⟨

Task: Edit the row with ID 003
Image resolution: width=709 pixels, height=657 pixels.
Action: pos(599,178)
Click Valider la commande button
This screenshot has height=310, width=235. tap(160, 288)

⟩
⟨

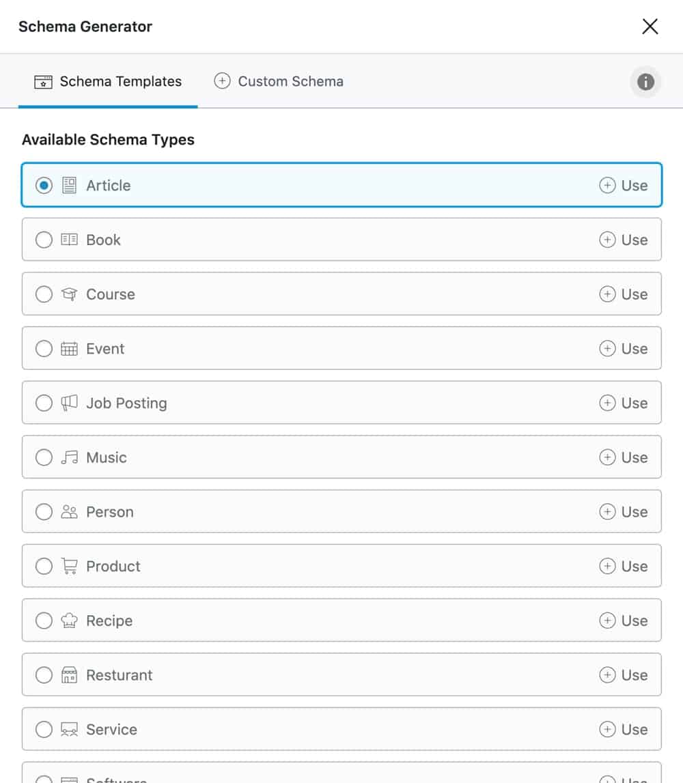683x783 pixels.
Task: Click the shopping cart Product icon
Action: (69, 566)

⟩
⟨

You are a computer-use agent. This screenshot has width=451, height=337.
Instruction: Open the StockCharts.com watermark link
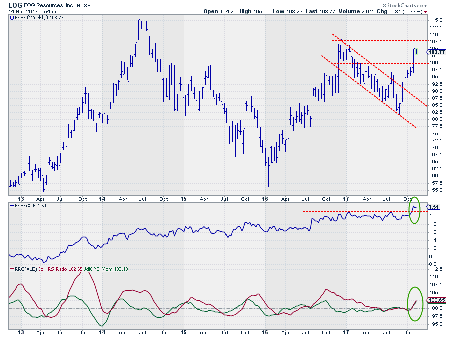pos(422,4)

⟩

DIRECTIONS: Gather every row above that contains the string "width" and copy each one in full.

ANSWER FOR THE TASK:
Image resolution: width=709 pixels, height=657 pixels.
This screenshot has height=310, width=235. tap(160, 288)
You are a computer-use agent. This screenshot has width=451, height=337.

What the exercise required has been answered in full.